# How do you keep your baby girls hair out of her eyes?



## scoobydrlp

I've tried clips, barettes and headbands, all worked fine when she was little, but now she has become a professional at ripping them out/off. I really don't want to cut her hair, but I hate that it hangs right in her eyes. Anybody found a product that works better than the others?


----------



## SaraEmily

I'll be stalking! Eliza's hair is getting so long that sweeping it to the side just doesn't work anymore but I hate the thought of cutting it. :( She won't keep anything in her hair either. I've tried looking for hair ties that are small enough to give her a little ponytail on the top but haven't found any that are small enough to keep her from pulling it out.


----------



## fieryphoenix

I finally had to cut my lo's hair because it kept getting in his eyes and I wasn't gonna put barettes in his hair! Grandma wanted to though :)


----------



## meli1981

I use small elastics, you can get them at walmart or the hair salon prob


----------



## bananaz

I discreetly snuck little spring-loaded hair clips into her hair, which were easier and faster than the kind that you have to snap shut. I also would use little elastic bands, but the problem with those is that they always got lost when she inevitably found them and took them out. 

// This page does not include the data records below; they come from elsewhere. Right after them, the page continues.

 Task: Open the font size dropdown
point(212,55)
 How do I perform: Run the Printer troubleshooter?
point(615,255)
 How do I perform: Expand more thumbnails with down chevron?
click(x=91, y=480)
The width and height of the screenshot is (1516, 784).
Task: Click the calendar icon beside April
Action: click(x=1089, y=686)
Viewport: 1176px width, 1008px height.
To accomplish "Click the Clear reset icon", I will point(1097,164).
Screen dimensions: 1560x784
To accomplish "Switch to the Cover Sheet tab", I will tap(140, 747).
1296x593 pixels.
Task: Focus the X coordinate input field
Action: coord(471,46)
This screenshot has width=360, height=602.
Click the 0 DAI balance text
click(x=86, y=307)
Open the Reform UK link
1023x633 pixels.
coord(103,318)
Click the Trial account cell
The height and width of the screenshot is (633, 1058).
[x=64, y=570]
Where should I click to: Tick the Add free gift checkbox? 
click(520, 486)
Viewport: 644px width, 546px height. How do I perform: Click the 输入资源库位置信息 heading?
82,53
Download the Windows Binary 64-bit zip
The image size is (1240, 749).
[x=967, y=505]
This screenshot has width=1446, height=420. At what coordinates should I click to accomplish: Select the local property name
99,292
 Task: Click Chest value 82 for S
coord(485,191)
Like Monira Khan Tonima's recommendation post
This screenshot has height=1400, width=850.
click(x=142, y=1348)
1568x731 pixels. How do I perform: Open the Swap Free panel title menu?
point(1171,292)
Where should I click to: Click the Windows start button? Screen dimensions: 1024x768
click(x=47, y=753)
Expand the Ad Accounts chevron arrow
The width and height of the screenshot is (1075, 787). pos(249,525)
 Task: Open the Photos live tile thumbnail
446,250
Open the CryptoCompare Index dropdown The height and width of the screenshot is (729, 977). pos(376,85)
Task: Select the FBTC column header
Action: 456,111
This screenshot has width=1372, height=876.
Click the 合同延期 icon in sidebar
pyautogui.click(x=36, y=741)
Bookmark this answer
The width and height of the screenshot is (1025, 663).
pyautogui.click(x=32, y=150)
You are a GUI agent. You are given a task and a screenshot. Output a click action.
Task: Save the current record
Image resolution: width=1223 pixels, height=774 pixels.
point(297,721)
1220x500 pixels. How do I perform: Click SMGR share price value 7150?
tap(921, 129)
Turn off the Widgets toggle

Eventually I just trimmed her bangs and I'm so glad I did because her hair looks really cute and I don't have to worry about it getting in her eyes anymore!


----------



## HappyAnjeL

I just had a kid with very little hair. problem solved ;)


----------



## HappyAnjeL

.. but on a serious note, my daughter does have just enough for a tiny pony now, but hates anything in her hair, so I have to double up and put a clip over the hair tie so she pulls the clip out and doesn't realize right away its still up, since she thinks she got it out.


----------



## kirst76

Here they have those tiny elastics (similar to rubber bands) in packs of 100 for just a few dollars. Used those for my third little girl and it didn't matter if they got lost. They were so tiny she had a hard time getting them out so just left them alone for the most part.
With my fourth little girl, my husband had to shave her hair because her cousin gave her nits.....so we dont have that bother just now.


----------



## Duejan2012

will be stalking. Eva was born with TONS of hair and i just dont see it falling out like my others have. I think she will have alot of hair by the time she get to about 6 months or so.


----------



## KittyVentura

Clips, clips, clips. Xx


----------



## MrsPear

I just let it get in her face, she doesn't seem to care. I put clips in when I can but mainly she just takes it out and gives it back to me, I think she thinks it's a game. I prefer her without a fringe so I'm just going to wait until it's long enough to put behind her ears or she starts accepting clips and elastics...whichever comes first! If she starts getting annoyed with it in her eyes, I'll cut a fringe x


----------



## scoobydrlp

I went with the tiny elastics idea and it worked!! We did pigtails today and the only time she bothered them was when she was nursing, but otherwise she didn't even seem to notice they were there!

https://i1340.photobucket.com/albums/o725/scoobydrlp/pigtails_zpse48aefc9.jpg


----------



## ShelbyLC

She looks so cute!

We're getting close to having this problem. Their hair is at their eyebrows now. They leave their own clips alone, but pull them out of each other's hair :dohh:


----------



## AmyS

My LO's hair always seems pushed forward, so I can't even sweep it out of the way. I thought about putting something in her hair when it's wet to help hold it back - I found a bunch of natural baby hair gel options on Amazon that I'm looking at. I can't put any clips in her hair because she goes to daycare and the other babies pull them out!


----------



## overcomer79

I use kids hair gel


----------